WHAT TO PRODUCE = Once the line holding "This screenshot has height=854, width=366." is written out, stop; begin at the first line of the material below and retype exactly, dropping pictures.

RECORDED DATA =
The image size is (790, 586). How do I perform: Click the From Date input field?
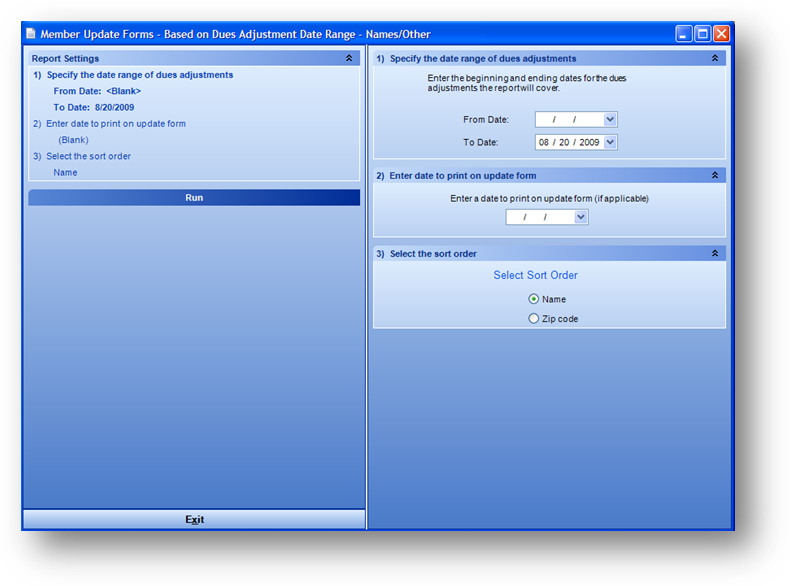click(568, 120)
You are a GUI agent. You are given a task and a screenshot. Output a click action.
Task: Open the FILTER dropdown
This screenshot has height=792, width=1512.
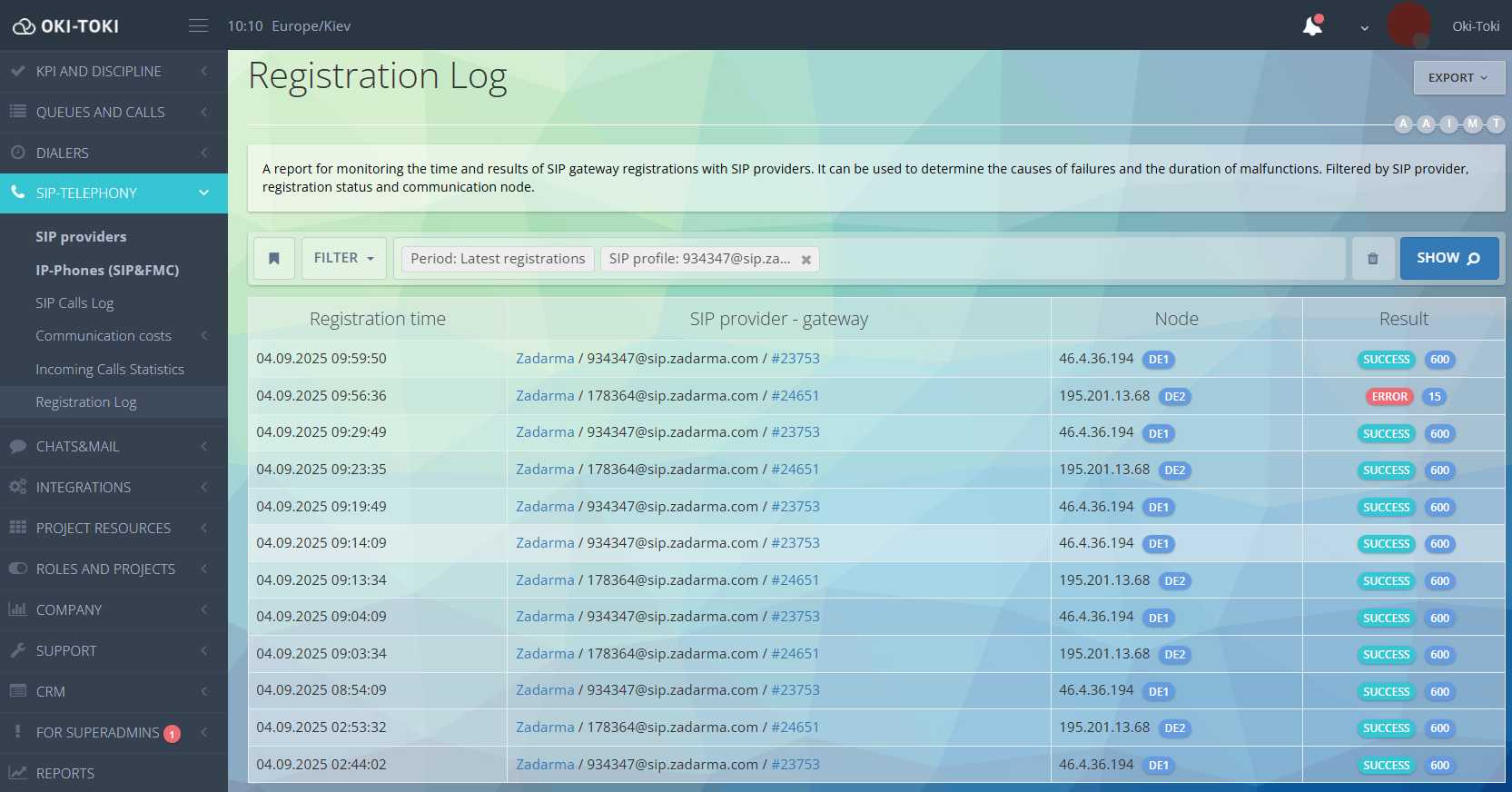(x=343, y=259)
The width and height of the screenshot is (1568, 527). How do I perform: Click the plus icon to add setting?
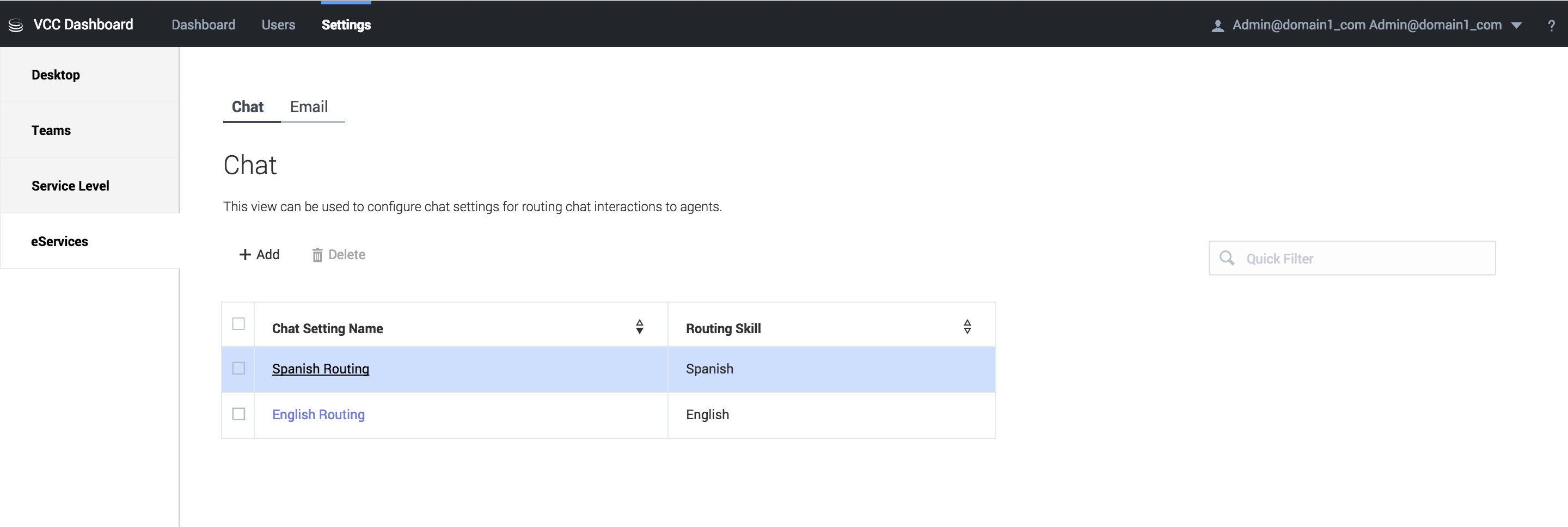point(244,254)
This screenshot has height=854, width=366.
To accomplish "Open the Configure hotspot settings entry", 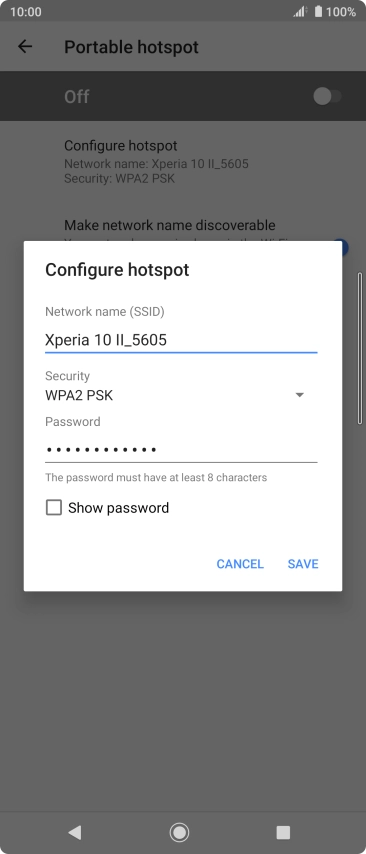I will coord(157,161).
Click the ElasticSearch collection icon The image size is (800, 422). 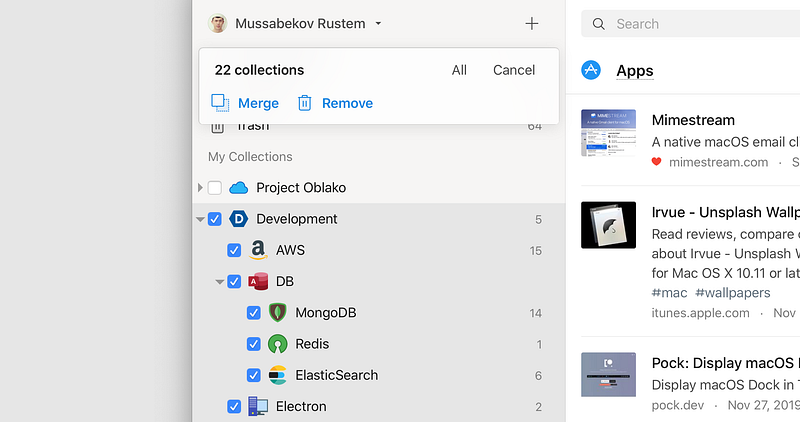pyautogui.click(x=278, y=375)
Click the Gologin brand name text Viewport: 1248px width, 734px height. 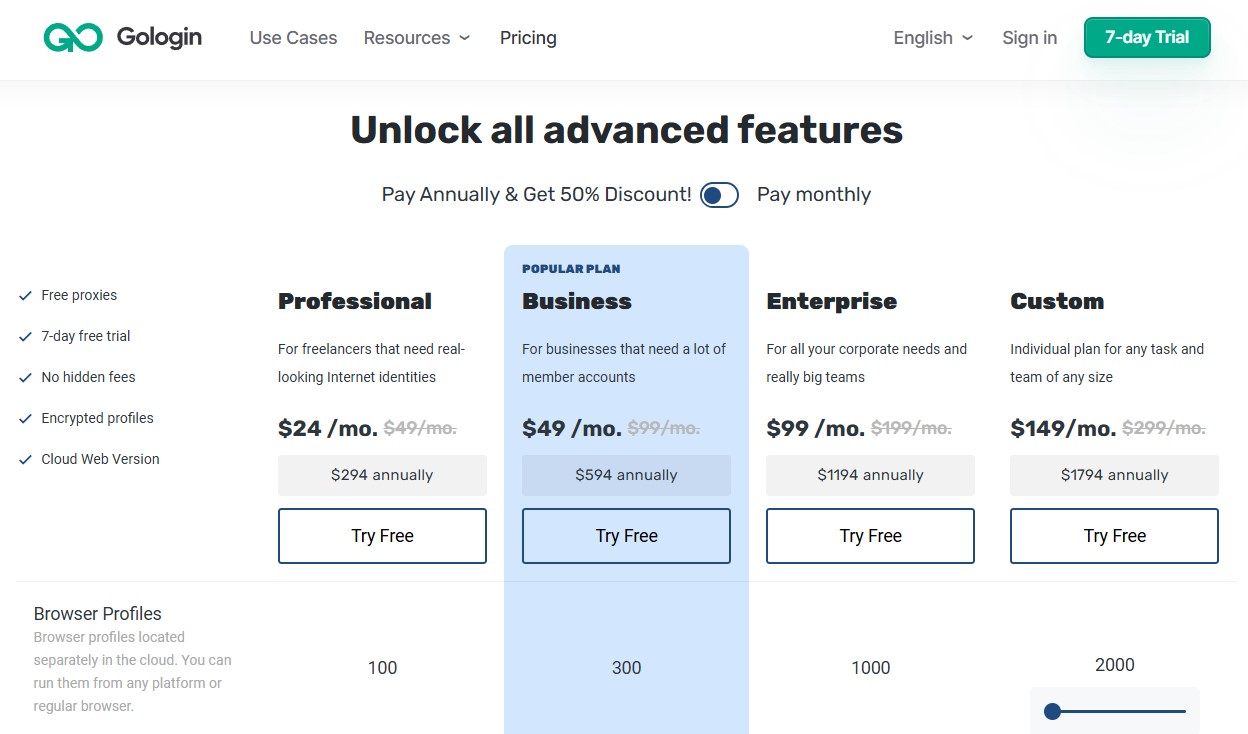159,38
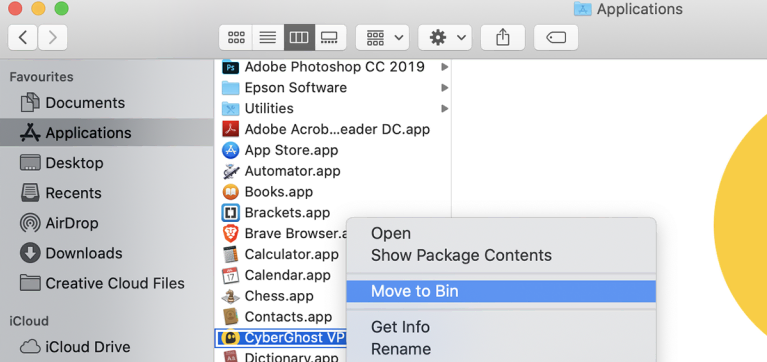Click the Share toolbar button

click(x=503, y=38)
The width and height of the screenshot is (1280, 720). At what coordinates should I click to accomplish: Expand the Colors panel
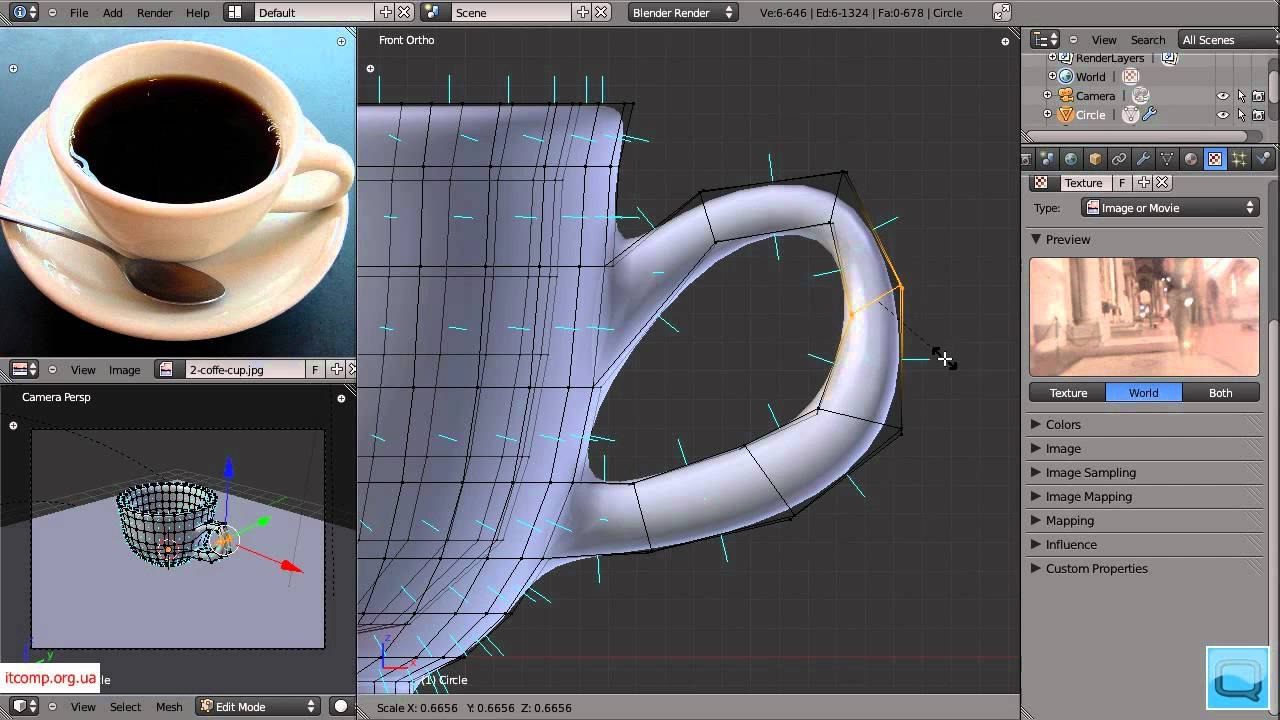click(x=1062, y=425)
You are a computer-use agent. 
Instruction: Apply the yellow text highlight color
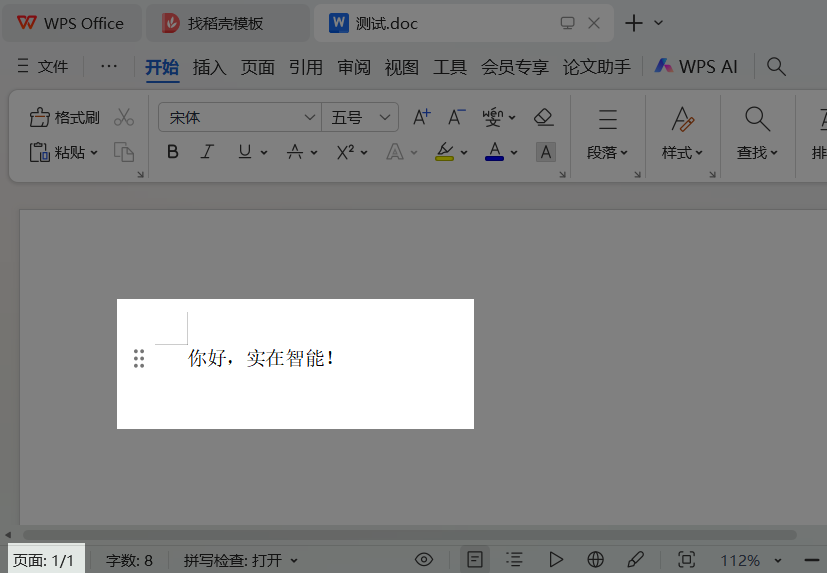[x=445, y=152]
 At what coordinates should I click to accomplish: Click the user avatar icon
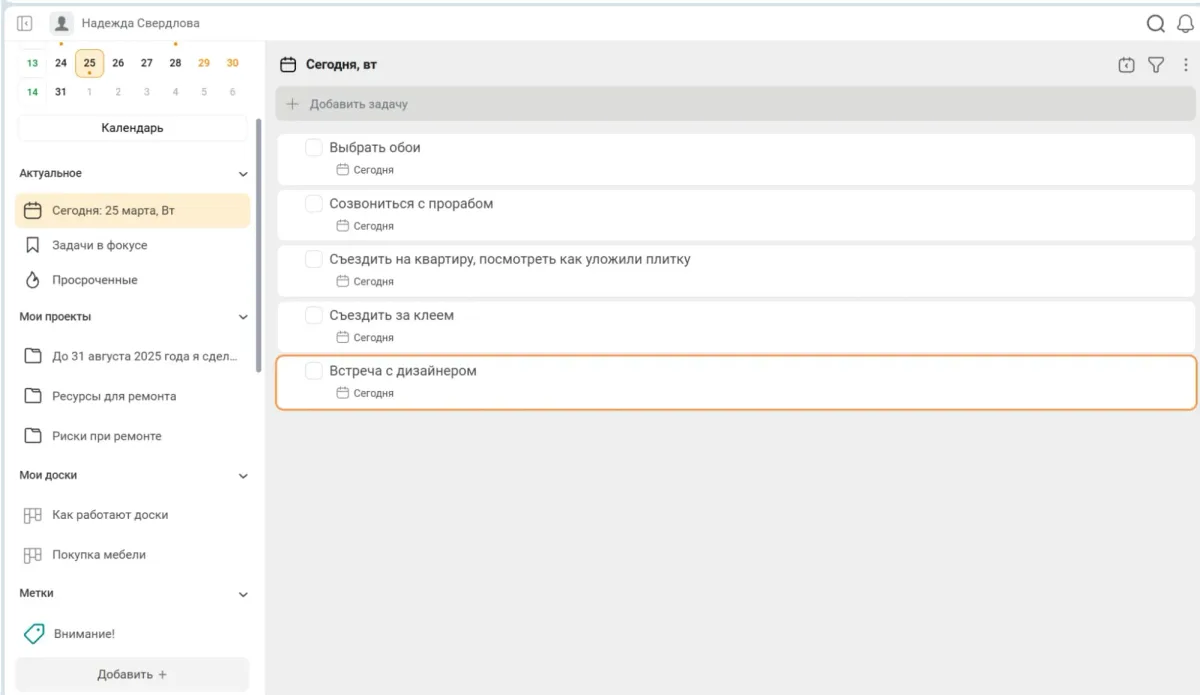tap(62, 23)
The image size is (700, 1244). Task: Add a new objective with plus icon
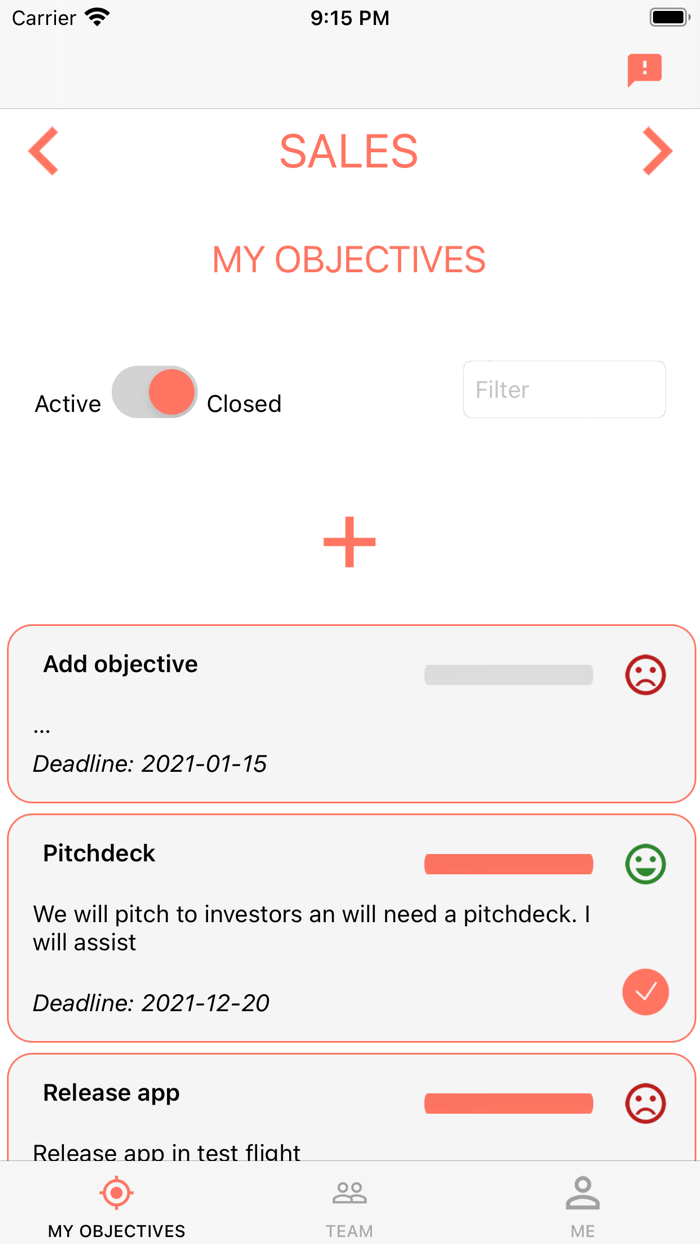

TASK RESPONSE =
The image size is (790, 586). How do I perform: Click the From Date input field?
click(568, 120)
You are a GUI agent. You are given a task and a screenshot. Output a click action.
Task: Open the FILTER dropdown
This screenshot has height=792, width=1512.
(x=343, y=259)
The width and height of the screenshot is (1568, 527). How do I perform: Click the plus icon to add setting?
point(244,254)
This screenshot has height=854, width=366.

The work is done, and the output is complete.